17. Bununla birlikte dava konusu işlem, Valiliğin başvurucunun 701 sayılı KHK ile kamu görevinden çıkarıldığını Komisyona bildirmesi üzerine tesis edilmiştir. Mahkeme ise başvurucunun darbe teşebbüsünün bertaraf edilmesine yardımcı olduğu sırada yaralandığına dair bir belirleme olmadığı gerekçesiyle dava konusu işlemi hukuka uygun bulmuştur. Mahkeme tarafından yapılacak araştırma neticesinde başvurucunun darbe teşebbüsünün bertaraf edilmesinin sağlanmasına yardımcı olduğu sırada yaralanıp yaralanmadığı ortaya konulmalı ve Valiliğin yapmış olduğu bildirim ile birlikte değerlendirilerek işlemin hukuka uygun olup olmadığı tespit edilmelidir.

18. Öte yandan Mahkeme, başvurucu hakkında yürütülen ceza yargılaması neticesinde etkin pişmanlık hükümlerinden faydalanılarak ceza verilmesine yer olmadığı kararını aktarmakla birlikte söz konusu kararın idari işleme olan etkisini herhangi bir şekilde değerlendirmemiştir. Kararda, Ağır Ceza Mahkemesi kararında yer alan ifadeler belirtilmiş ve kararın sonucu hakkında bilgi verilmiştir. Ancak bu bilginin verilmesi yeterli değildir. Ceza yargılamasında yer alan bilgi ve belgelere ulaşılarak söz konusu verilerin dava konusu işleme olan etkisinin değerlendirilmesinin önünde -masumiyet karinesine uygun olmak koşuluyla- herhangi bir engel bulunmamaktadır. Mahkeme tarafından ceza yargılamasında yer alan verilerin tazminatın geri istenmesine olan etkisinin ortaya konulması gerekmektedir. Olaya bakıldığında ise Mahkeme tarafından ceza yargılaması esas alınmakla birlikte ceza yargılamasında yer alan olgular irdelenmemiştir. Mahkeme ceza yargılamasında yer alan bilgi ve belgeleri değerlendirmemiştir.
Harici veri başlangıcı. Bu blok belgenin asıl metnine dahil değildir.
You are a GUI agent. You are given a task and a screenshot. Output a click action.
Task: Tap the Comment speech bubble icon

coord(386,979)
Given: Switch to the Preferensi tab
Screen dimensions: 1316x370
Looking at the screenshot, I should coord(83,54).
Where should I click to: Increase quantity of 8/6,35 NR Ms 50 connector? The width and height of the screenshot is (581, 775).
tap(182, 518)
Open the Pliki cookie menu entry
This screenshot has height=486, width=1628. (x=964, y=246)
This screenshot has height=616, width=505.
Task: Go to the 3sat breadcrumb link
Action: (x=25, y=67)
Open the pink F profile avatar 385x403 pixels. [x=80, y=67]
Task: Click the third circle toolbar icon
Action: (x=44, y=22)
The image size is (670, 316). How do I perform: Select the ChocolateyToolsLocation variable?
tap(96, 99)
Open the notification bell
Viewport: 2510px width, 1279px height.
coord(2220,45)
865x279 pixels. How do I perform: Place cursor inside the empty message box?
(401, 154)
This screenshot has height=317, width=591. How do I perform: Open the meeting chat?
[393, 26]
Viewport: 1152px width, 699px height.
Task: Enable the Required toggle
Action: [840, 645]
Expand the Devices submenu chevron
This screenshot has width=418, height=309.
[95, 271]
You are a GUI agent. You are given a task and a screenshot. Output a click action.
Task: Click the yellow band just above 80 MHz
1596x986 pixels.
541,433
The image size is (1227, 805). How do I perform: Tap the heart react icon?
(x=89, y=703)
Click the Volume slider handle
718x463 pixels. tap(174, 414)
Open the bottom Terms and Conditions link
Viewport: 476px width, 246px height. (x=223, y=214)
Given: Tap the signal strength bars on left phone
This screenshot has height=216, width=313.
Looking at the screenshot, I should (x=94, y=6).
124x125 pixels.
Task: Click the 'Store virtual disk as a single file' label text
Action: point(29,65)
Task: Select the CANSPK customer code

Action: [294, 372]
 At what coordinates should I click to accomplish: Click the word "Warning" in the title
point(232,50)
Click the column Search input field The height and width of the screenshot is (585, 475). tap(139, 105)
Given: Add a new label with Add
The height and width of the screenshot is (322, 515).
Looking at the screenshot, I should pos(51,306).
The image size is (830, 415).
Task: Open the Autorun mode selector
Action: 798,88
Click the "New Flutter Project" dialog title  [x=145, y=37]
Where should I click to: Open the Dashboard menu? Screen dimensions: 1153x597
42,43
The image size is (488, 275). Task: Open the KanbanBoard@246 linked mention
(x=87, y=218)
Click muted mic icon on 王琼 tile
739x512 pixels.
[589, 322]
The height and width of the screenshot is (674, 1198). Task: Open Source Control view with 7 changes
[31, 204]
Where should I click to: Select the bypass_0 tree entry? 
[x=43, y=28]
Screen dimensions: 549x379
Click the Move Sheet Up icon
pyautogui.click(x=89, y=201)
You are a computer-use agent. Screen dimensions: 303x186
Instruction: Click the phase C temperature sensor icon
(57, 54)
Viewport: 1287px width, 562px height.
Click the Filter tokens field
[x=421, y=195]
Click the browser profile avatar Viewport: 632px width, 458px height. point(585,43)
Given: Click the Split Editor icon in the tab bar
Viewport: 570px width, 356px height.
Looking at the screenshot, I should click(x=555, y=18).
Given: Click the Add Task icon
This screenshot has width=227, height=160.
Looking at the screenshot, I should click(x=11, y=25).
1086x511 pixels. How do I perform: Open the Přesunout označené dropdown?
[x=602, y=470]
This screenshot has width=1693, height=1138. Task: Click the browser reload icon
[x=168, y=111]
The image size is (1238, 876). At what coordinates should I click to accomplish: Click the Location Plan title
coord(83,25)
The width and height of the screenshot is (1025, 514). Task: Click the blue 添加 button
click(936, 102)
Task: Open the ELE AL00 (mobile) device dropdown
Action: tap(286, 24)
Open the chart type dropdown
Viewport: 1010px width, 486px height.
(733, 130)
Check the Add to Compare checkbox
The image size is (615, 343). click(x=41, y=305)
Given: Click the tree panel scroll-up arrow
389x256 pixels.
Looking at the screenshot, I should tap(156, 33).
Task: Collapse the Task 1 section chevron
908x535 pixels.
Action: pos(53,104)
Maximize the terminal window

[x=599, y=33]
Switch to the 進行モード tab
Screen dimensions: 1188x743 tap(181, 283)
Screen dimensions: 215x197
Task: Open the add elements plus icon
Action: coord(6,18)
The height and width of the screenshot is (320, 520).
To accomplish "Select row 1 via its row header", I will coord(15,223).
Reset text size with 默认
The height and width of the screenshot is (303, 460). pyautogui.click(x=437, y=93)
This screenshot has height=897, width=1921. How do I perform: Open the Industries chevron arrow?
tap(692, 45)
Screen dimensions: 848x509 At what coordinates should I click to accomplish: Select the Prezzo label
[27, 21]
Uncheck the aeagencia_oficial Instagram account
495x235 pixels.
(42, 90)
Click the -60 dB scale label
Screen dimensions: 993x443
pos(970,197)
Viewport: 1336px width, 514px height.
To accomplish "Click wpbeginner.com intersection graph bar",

19. Kural olarak mahkeme kararlarında esasa ilişkin hususlarda yeterli gerekçe bulunması hâlinde kanun yolu merciince bu karara atıf yapılarak değerlendirme yapılması makul görülebilir. Mahkeme kararlarında gerekçe bulunmadığı hâllerde ise kişilerin ileri sürdüğü esaslı itirazların kanun yolu mercii tarafından gerekçeli bir şekilde karşılanması gerekir. Somut olayda mahkeme kararının yukarıda belirtilen bağlamda bir gerekçe içermediği, Bölge İdare Mahkemesi tarafından ise bu karara atıf yapılarak ayrıca herhangi bir değerlendirme yapılmadığı anlaşılmıştır.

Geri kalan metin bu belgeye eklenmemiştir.